Harvest 2013 Begins!

Warning: I pulled an all nighter by accident; too excited about harvest beginning! So this blog post might seem rather...delirious.

I dragged myself out of bed at 4:30 after finally falling asleep around 4:27 to meet Jim in the vineyard. He had been there since 1 AM, so I really couldn't complain. First pick: our Mesa Pinot Noir for our sparkling Blanc de Noirs. Since this is my favorite wine, it's a thrill to see it get started every year. The fruit looked really gorgeous - tiny berries, tight clusters. There is apparently a little more botrytis this year due to these tight clusters (if a berry breaks, this can cause botrytis to rock and roll), so the pickers have been more careful than usual looking for this.

Clarissa likes the bins to be super clean, so two guys oversee the clusters being put into the big bins and pick out anything that doesn't make the cut, plus leaves and stuff. The thing that always amazes me about picking crews is how fast they go. Literally, they're a blur! I get in the field and cut about 3 clusters, and they've already filled up a cajone.

This morning was cool and the fog strangely didn't roll in until around 5 AM. How gorgeous does this fruit look? Lucky harvest 2013...will this be some of our best wine yet? Time will tell!

Happy Harvest, everyone!

Monday, August 12, 2013

It Was Just Meant to "Bee!"

Jim and his vineyard assistant, Will, came running into my office the other day all excited!

"Will found a beehive in the vineyard! Can you move it?" Jim asked.

Wow. Wowwowwowwowwow. Ok, so I've had multiple opportunities to move wild hives before through some other local beekeepers, but haven't had a chance to learn because I've been at Pepperdine every single time something like this has come up. Now, just a few days out of school, and there's a hive of Riverbench bees just for me! Ecstatic!

Immediately I emailed and called my local bee resources, asking for instructions, advice and help. They responded with all of the above and, most surprisingly of all, seemed confident I could handle it alone. The hive was small and completely exposed, just hanging right off of a vine. They all talked me through various methods, and I decided to go for it.

Last night was the night (you want to move them at night so most of them are "home"). I suited up, got my supplies, and drove out to examine the hive. With just the light of Jim's trusty headlamp, I found that the hive was actually attached to three separate grape clusters. I started dissecting, cutting the clusters one by one. The hive buzzed but not a single bee moved.

Then the action started.

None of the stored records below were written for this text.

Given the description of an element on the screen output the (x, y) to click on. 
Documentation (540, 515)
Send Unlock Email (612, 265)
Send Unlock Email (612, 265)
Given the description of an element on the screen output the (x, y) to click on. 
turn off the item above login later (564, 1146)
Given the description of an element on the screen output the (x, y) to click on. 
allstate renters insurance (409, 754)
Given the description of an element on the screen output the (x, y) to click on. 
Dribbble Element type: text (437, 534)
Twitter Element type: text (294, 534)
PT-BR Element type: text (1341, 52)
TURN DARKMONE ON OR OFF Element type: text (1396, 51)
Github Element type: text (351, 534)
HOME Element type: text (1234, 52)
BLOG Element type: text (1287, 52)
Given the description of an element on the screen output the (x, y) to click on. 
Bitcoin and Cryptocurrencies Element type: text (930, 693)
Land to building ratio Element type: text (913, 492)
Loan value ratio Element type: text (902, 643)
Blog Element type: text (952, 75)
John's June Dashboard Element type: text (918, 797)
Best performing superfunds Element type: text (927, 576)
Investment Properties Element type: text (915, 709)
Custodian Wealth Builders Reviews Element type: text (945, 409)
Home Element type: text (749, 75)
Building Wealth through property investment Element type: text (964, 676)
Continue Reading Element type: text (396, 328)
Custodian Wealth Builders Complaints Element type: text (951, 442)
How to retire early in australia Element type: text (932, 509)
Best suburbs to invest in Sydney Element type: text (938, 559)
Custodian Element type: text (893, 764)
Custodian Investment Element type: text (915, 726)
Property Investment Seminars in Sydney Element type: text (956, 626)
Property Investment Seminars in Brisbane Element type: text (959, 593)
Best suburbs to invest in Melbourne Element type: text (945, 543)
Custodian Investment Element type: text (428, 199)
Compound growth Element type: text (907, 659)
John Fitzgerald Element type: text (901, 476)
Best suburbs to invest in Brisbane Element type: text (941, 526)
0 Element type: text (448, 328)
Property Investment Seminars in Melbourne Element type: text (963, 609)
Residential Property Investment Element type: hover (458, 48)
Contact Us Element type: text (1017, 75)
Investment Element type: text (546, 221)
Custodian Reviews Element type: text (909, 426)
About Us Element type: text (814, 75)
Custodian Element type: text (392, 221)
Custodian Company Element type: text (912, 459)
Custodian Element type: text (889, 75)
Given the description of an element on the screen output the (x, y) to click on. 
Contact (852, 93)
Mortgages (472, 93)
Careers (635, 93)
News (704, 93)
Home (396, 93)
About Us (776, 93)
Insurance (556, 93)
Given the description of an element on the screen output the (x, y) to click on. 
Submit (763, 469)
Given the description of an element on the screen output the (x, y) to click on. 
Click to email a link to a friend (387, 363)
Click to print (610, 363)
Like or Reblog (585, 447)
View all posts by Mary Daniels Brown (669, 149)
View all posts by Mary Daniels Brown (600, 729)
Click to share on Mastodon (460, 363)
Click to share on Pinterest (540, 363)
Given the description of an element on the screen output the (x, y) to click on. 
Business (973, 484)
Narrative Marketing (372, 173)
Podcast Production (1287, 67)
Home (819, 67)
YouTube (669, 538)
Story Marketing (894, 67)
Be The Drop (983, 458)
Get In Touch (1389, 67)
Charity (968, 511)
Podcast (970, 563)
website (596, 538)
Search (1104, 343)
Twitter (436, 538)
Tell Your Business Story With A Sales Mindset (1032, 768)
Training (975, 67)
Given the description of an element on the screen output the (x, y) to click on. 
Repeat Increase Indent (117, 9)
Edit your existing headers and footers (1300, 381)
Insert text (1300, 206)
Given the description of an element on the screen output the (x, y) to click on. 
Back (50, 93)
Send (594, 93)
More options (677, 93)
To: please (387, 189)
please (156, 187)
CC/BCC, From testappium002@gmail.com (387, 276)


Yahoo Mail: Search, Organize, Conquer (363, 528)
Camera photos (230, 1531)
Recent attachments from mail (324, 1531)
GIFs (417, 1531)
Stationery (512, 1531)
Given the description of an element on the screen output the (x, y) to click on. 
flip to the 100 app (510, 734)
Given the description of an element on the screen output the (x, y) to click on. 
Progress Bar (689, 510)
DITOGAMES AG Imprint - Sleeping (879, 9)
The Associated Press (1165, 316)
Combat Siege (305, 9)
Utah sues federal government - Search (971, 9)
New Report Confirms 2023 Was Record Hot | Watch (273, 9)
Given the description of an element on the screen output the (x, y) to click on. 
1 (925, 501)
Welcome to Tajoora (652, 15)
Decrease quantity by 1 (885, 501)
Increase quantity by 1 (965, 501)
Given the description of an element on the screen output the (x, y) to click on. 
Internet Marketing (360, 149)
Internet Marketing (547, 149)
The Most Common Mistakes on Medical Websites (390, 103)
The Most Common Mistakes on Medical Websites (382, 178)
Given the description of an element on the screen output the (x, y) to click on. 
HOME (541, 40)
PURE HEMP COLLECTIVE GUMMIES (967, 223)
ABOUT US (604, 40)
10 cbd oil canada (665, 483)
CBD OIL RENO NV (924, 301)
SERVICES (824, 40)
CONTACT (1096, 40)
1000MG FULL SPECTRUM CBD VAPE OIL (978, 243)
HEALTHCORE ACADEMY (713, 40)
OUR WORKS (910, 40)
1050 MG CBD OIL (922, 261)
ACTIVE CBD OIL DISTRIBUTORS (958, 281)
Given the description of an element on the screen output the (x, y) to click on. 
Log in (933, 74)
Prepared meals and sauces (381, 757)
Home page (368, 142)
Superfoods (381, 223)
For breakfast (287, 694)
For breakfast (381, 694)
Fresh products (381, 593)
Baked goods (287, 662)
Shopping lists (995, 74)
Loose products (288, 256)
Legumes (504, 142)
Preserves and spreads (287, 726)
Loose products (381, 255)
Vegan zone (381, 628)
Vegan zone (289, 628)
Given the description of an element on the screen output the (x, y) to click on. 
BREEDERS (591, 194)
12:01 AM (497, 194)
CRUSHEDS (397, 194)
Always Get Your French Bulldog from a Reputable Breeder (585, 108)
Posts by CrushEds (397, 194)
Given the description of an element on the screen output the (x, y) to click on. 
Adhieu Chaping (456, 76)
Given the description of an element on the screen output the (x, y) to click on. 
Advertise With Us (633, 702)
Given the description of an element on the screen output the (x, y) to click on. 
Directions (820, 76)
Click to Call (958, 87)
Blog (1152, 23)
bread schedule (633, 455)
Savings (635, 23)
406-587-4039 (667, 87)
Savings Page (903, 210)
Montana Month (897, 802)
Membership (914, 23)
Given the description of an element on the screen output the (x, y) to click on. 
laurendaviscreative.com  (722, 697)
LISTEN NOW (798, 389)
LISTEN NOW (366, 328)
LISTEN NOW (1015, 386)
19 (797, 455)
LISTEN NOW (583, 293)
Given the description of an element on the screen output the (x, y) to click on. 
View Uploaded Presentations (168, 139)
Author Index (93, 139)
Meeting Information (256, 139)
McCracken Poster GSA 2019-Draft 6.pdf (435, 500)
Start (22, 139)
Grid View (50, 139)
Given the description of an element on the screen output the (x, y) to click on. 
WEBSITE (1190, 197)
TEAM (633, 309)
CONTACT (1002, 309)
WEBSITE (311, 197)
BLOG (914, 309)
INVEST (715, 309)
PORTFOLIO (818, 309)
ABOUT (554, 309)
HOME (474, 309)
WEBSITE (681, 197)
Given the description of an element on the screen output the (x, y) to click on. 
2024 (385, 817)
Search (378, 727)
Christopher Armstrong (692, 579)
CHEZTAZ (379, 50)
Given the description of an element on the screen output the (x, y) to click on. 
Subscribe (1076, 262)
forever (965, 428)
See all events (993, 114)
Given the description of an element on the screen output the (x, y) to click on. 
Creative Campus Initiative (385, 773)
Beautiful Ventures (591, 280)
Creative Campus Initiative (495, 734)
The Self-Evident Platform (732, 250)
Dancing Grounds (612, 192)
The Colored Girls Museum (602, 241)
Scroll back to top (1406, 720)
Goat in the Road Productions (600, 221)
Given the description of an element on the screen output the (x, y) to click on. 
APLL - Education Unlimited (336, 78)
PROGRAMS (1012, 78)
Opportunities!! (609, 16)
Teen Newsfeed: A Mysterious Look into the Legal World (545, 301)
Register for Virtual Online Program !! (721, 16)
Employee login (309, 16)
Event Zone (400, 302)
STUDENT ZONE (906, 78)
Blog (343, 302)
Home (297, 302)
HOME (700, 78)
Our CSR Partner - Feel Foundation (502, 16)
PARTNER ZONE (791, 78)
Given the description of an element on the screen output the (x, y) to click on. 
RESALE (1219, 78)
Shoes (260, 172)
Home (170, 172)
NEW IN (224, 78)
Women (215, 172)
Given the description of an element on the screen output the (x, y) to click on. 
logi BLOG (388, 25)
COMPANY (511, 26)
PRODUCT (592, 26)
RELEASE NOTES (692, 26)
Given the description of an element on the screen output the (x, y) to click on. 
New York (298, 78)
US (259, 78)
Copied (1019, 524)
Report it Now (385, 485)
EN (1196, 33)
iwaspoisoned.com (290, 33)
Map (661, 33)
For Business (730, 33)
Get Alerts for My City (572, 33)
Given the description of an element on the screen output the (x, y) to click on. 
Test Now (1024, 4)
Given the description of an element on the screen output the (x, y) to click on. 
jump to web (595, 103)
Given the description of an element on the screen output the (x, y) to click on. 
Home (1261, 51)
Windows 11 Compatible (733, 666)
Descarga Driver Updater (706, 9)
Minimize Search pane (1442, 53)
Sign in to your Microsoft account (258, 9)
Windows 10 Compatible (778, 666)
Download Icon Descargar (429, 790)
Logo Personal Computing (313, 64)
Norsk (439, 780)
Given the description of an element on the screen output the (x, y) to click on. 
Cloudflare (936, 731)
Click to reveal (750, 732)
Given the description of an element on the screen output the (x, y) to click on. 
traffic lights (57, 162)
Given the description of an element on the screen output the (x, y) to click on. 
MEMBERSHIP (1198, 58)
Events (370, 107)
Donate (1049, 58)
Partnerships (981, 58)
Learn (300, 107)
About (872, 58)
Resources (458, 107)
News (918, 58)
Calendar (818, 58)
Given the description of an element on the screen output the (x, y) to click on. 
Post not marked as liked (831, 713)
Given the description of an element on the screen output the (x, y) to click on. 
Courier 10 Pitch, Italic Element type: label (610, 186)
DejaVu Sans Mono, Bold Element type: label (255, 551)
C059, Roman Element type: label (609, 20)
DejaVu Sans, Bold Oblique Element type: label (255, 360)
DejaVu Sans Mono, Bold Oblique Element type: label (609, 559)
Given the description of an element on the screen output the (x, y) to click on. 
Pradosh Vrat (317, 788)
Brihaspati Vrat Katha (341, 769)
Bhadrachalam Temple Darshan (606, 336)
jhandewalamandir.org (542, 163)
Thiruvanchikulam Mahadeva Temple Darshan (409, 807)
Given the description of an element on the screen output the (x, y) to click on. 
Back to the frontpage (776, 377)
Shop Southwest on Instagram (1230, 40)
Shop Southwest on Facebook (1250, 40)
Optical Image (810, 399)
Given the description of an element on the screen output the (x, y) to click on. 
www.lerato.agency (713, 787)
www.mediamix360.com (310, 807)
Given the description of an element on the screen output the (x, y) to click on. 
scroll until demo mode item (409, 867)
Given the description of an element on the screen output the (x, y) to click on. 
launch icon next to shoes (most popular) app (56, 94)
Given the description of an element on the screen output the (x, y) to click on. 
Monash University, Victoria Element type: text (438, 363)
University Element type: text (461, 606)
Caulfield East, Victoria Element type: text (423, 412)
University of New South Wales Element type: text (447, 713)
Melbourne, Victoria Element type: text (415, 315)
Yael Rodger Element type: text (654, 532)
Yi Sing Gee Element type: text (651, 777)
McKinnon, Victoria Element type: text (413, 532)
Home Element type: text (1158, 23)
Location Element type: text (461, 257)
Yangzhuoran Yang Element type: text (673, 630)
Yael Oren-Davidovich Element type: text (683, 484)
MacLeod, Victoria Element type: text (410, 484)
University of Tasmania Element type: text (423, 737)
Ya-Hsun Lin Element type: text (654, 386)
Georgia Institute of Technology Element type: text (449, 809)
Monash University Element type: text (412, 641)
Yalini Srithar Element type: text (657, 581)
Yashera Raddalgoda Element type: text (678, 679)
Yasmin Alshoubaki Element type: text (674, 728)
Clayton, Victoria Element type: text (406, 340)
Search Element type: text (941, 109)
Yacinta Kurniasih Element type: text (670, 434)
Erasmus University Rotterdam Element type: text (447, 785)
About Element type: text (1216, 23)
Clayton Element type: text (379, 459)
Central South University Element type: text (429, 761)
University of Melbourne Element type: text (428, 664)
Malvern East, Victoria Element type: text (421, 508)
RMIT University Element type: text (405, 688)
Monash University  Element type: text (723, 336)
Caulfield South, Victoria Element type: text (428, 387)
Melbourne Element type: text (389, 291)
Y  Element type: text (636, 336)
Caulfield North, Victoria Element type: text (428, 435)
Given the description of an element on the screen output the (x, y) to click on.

Once I cut away one cluster, the hive became unstable and started to fall. I got the bucket underneath and caught it just in time. A few more clips and most of the rest of the pieces fell in, too. The bees remained relatively calm until I covered the bucket with a lid to seal them in. The buzzing that ensued was angry and not just a little terrifying.

I carefully transported them in the backseat of my car, then dumped them into their new home. About 15,000 bees were at this time flying all around me, landing all over me. My gloves were black, completely coated in them. The light buzzing sensation on my hands was pleasant, though I was still a little nervous about hurting them or messing things up.

I closed up the hive, let the rest of them fly off, and left the scene. They were still there this morning, buzzing around and holding my bucket hostage, but they seem to be settling into their new home. Their view is really gorgeous, actually, overlooking Block 44 and the San Ramon Chapel.

Successful bee extraction #1. (I hope.) That enough excitement for this week.